One of the people behind this transformation is Ryan Chetiyawardana (aka Mr Lyan, the man behind award-winning London bars White Lyan and Dandelyan) who has written a book entitled Good Things to Drink with Mr Lyan & Friends which seeks to take the ‘cocktail’ beyond the bars and into the home. After winning a series of awards around the world for his inventive cocktail menus, Mr Lyan uses his considerable talents to create a book that will enable us all to find our inner ‘mixologist’.
The author states Good Things to Drink with Mr Lyan & Friends is about the times when we get together friends and family and believes cocktails can make these times even more memorable. It is the social aspect that features throughout the book with sections with recommendations for different moods and occasions including Morning Buzz, Market Fresh, Summer Social Sips, Alfresco Days, Pre – Dinner, Friday Nights, Rambles, Fireside Serves, Winter Feasting and a recipe for The Perfect G & T.

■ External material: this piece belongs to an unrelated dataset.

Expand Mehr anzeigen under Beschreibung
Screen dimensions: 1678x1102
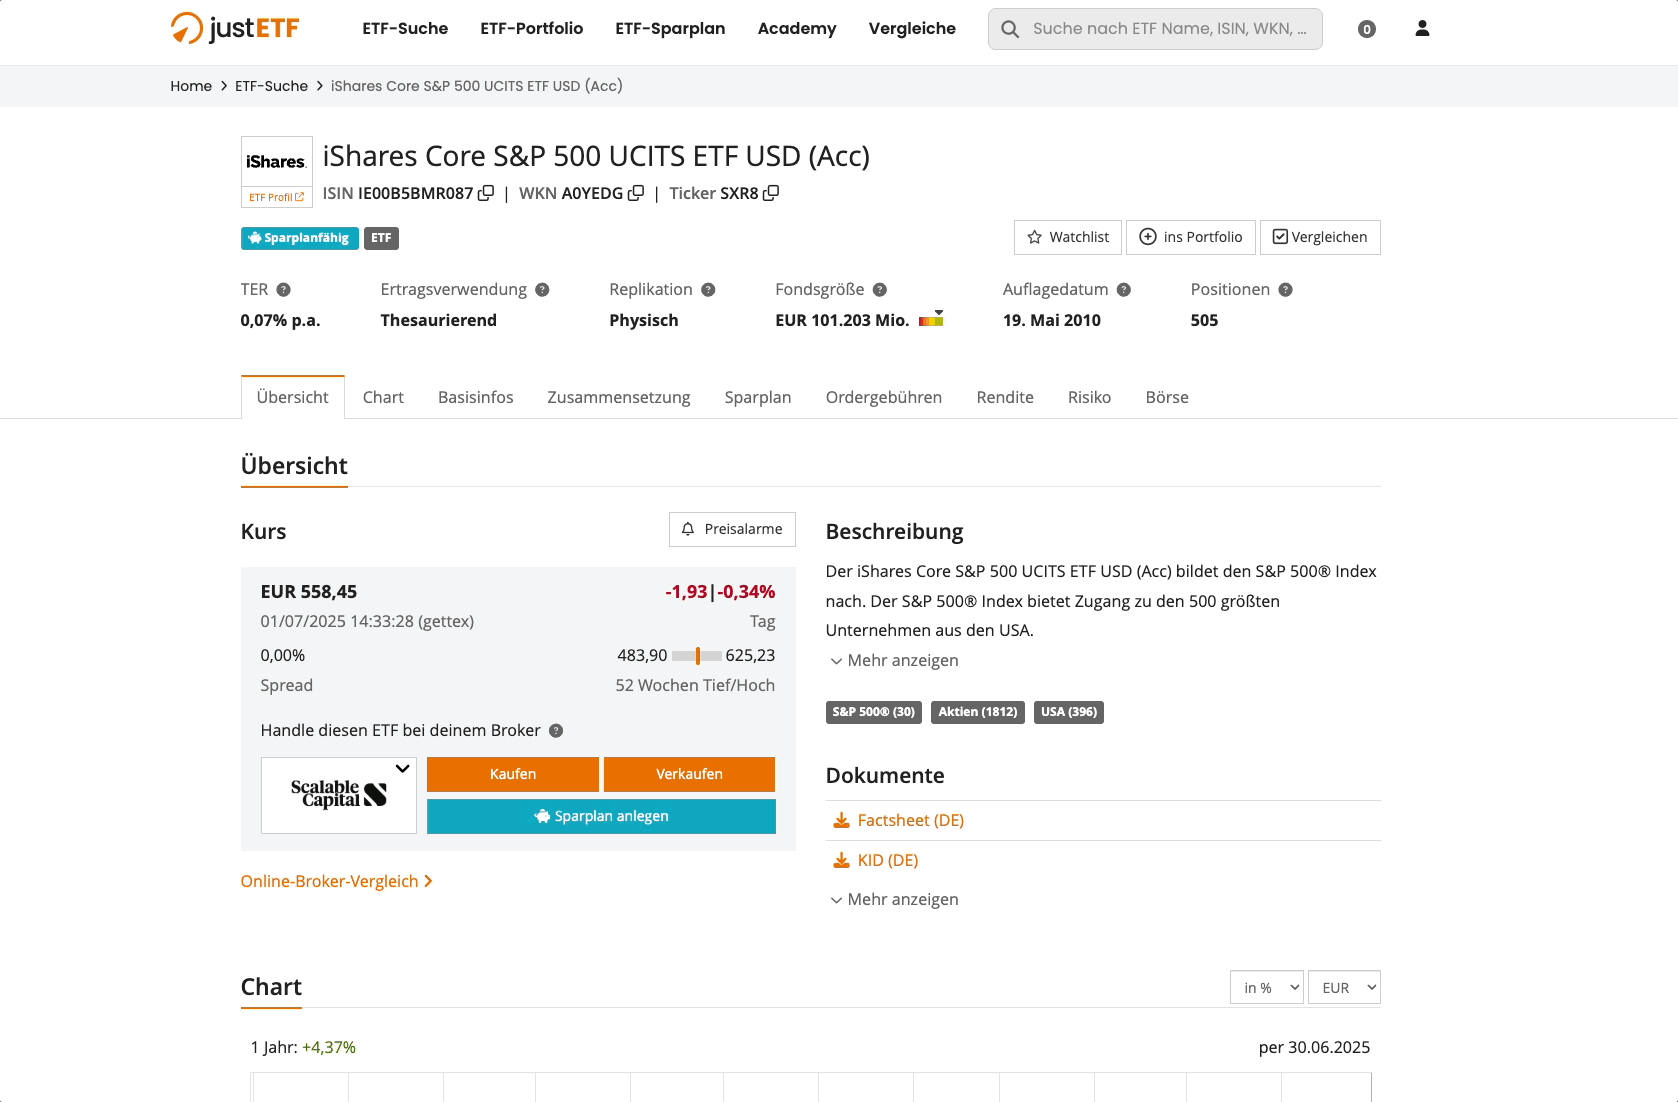[x=893, y=661]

However before we begin to reach for our cocktails shakers, the book offers some valuable advice on Equipment, Ingredients, Techniques and Syrups & Bitters. Mr Lyan suggests that you do not need expensive equipment but you do need practical pieces to make amazing drinks. An all metal two piece shaker is invaluable for mixing drinks but you can use a normal glass jug for a mixing glass. Equivalents for other pieces of equipment can be found around most kitchens, great expense spent on fancy glasses is also considered unnecessary. One area it is not advisable to scrimp is ingredients, the author suggests that you should always use the best ingredients you can afford.

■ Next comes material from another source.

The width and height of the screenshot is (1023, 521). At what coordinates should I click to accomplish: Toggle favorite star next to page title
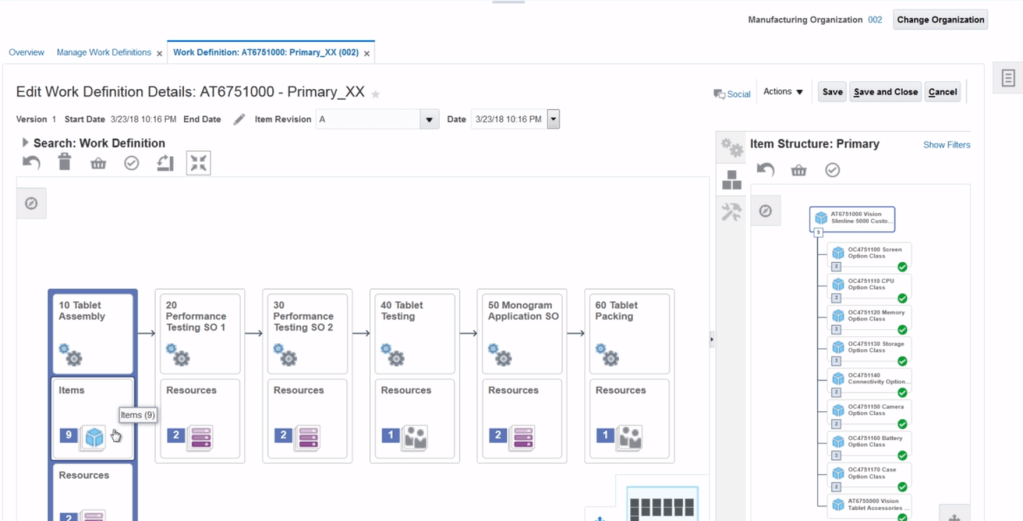(376, 94)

Once you have your equipment and ingredients it is time to learn some techniques such as shaking, stirring, straining, muddling and building. To give your cocktail, a unique homemade taste, mix your own syrups and bitters for a freshness you can’t buy in the shops.
If you have followed the book so far, it is now time to create impressive drinks for any social gathering. Over 60 cocktails recipes are provided ranging from reimagined classics like Buck’s Fizz, Bellini and Mint Julep to modern creations like Deadly Nightshade, British 45 and Bloody Earnest. Each recipe is presented in a easy to understand format with a few options for variations to suit your particular taste.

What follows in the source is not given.